Task to complete
Copy the data below word for word, from the line containing "Viewport: 1451px width, 765px" through the end of the data, leaving out the pictures.

Data to process
---+---
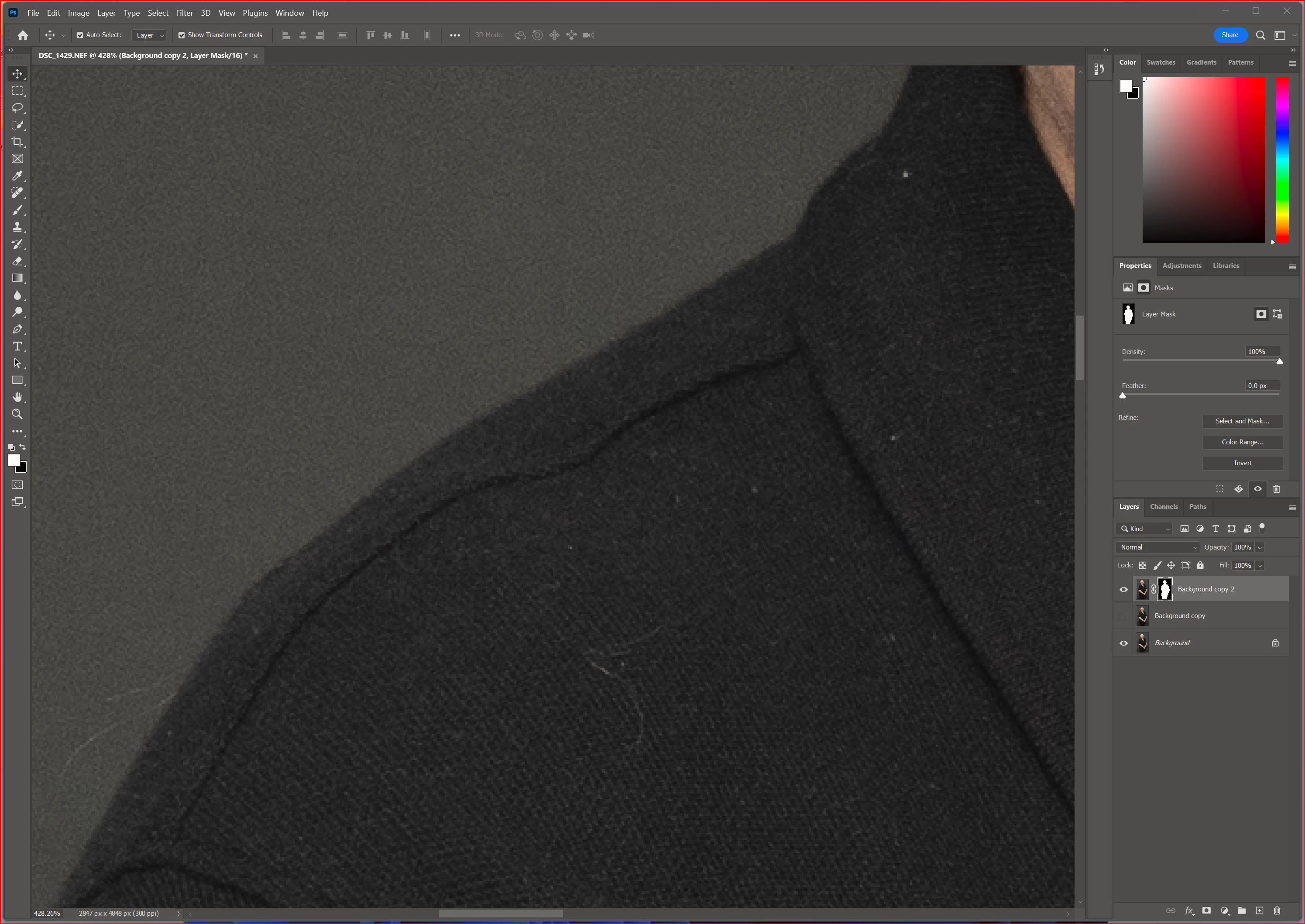The width and height of the screenshot is (1305, 924).
Task: Click the Select and Mask button
Action: click(1242, 421)
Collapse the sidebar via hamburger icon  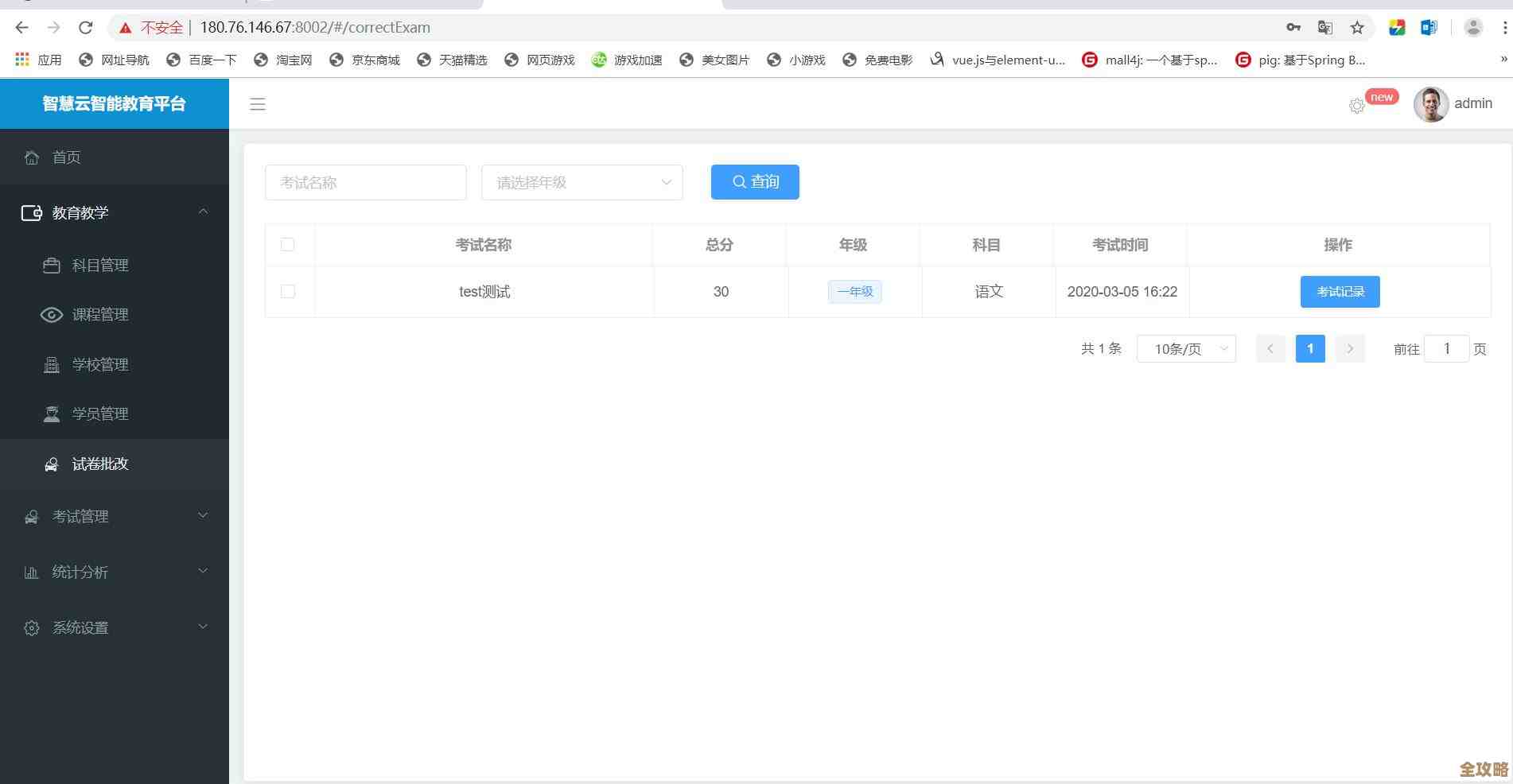click(x=258, y=104)
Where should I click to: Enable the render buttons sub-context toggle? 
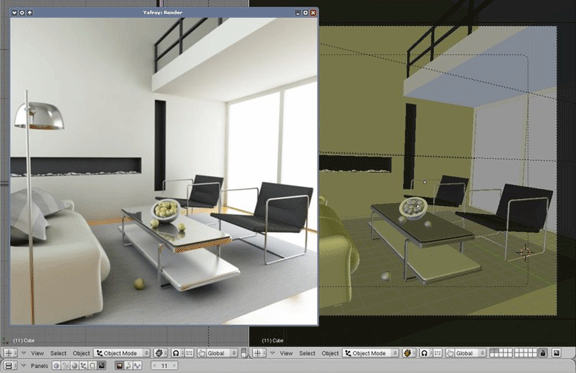click(x=119, y=366)
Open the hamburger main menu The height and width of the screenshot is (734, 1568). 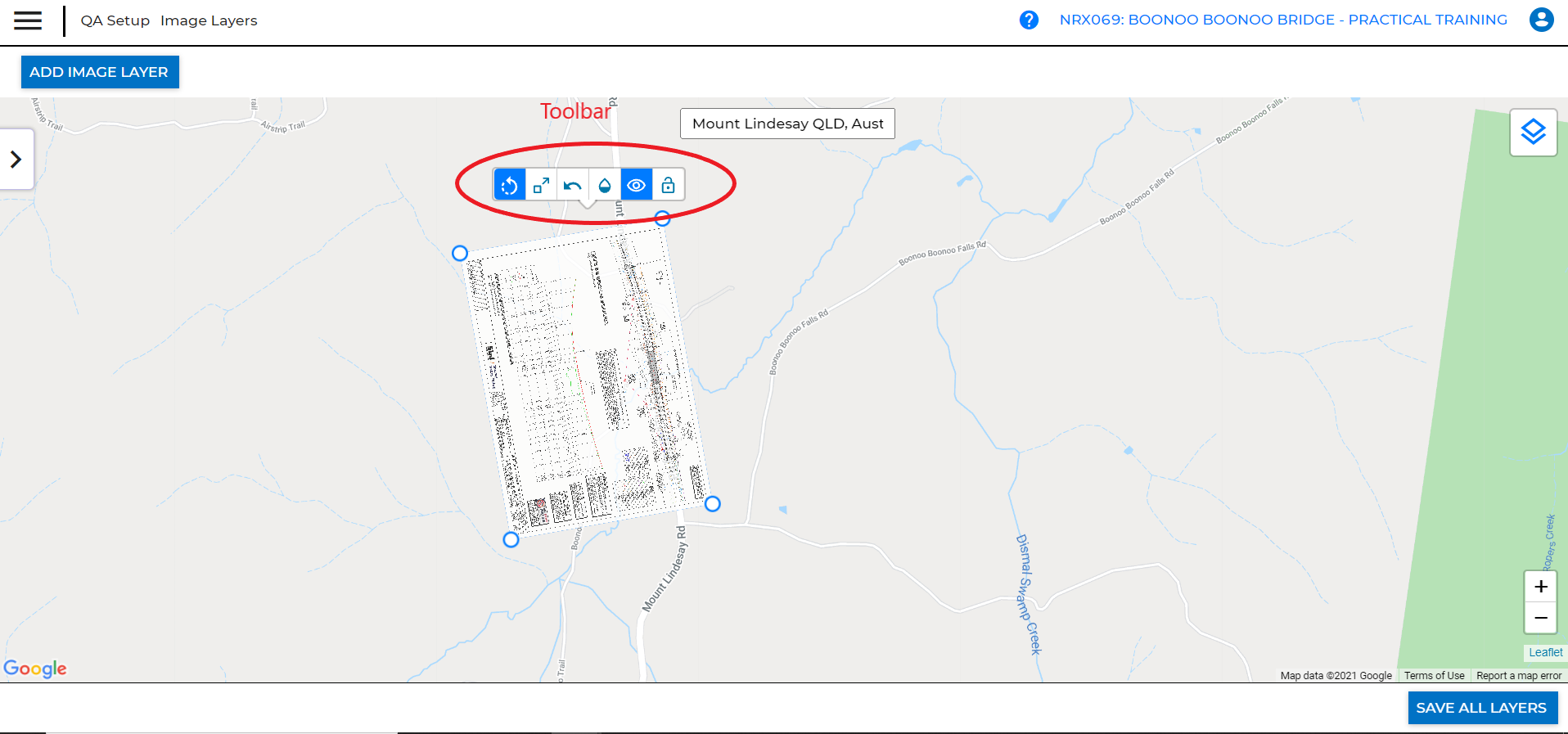(x=28, y=20)
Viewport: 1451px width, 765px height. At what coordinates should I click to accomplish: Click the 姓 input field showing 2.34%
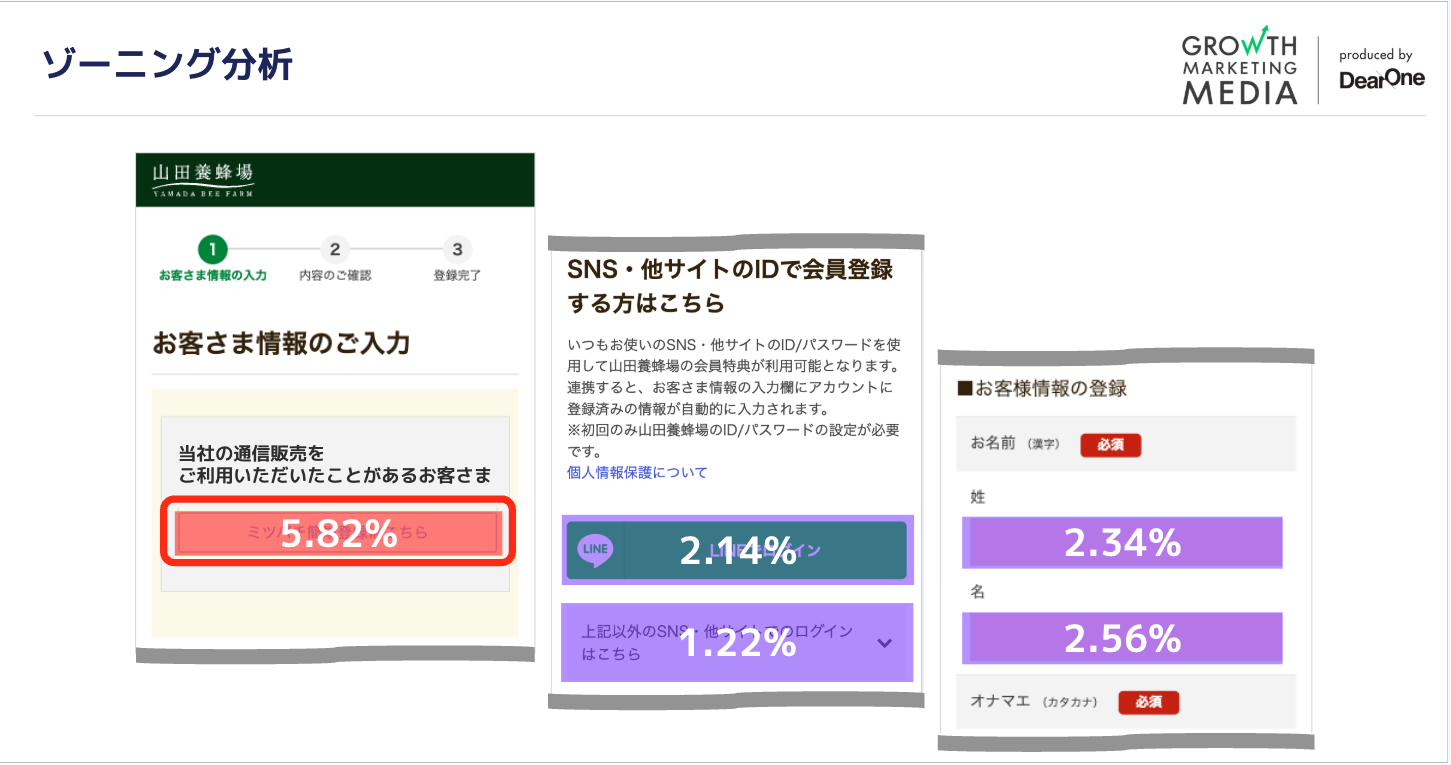coord(1121,542)
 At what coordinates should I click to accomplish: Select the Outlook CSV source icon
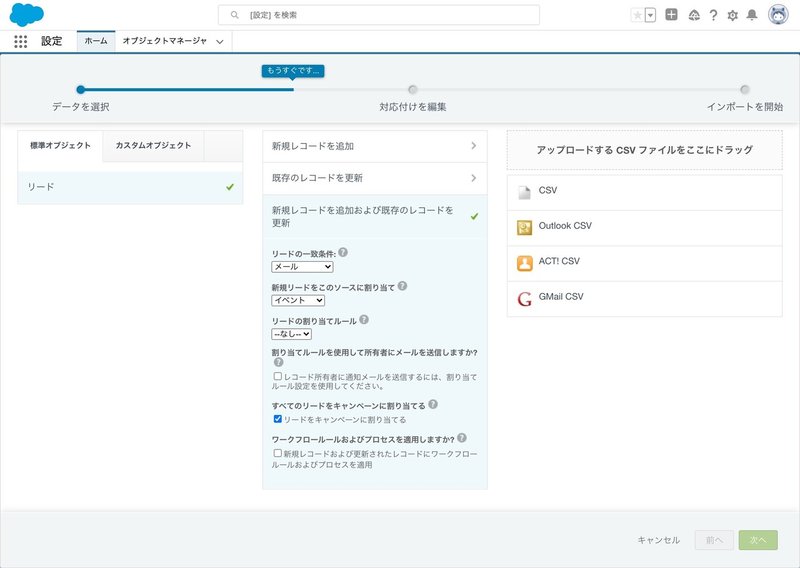pos(524,228)
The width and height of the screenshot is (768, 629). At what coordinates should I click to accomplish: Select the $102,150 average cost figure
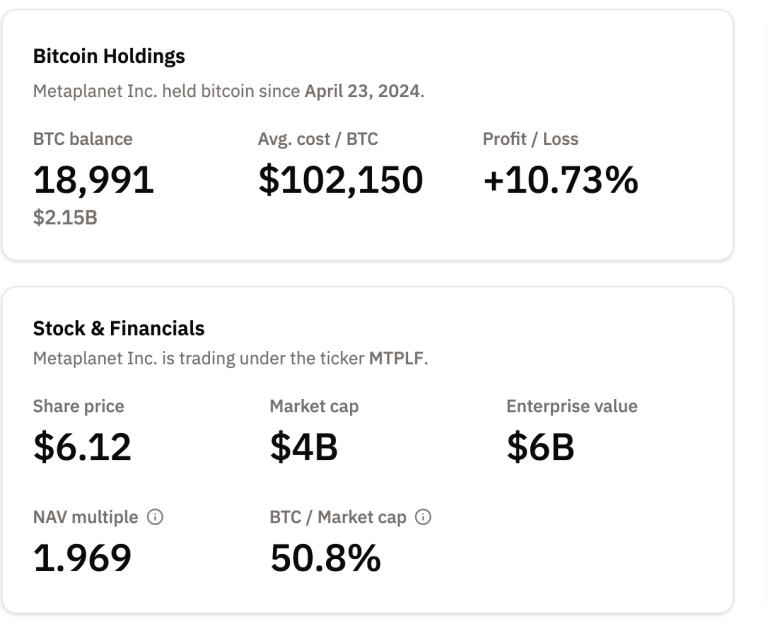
---+---
Complete output
Viewport: 1451px width, 765px height. At what coordinates should I click to accomplish: Click the 姓 input field showing 2.34%
coord(1121,542)
 At what coordinates should I click to accomplish: Select the Outlook CSV source icon
pos(524,228)
The width and height of the screenshot is (768, 629). At what coordinates should I click to accomplish: Select the $102,150 average cost figure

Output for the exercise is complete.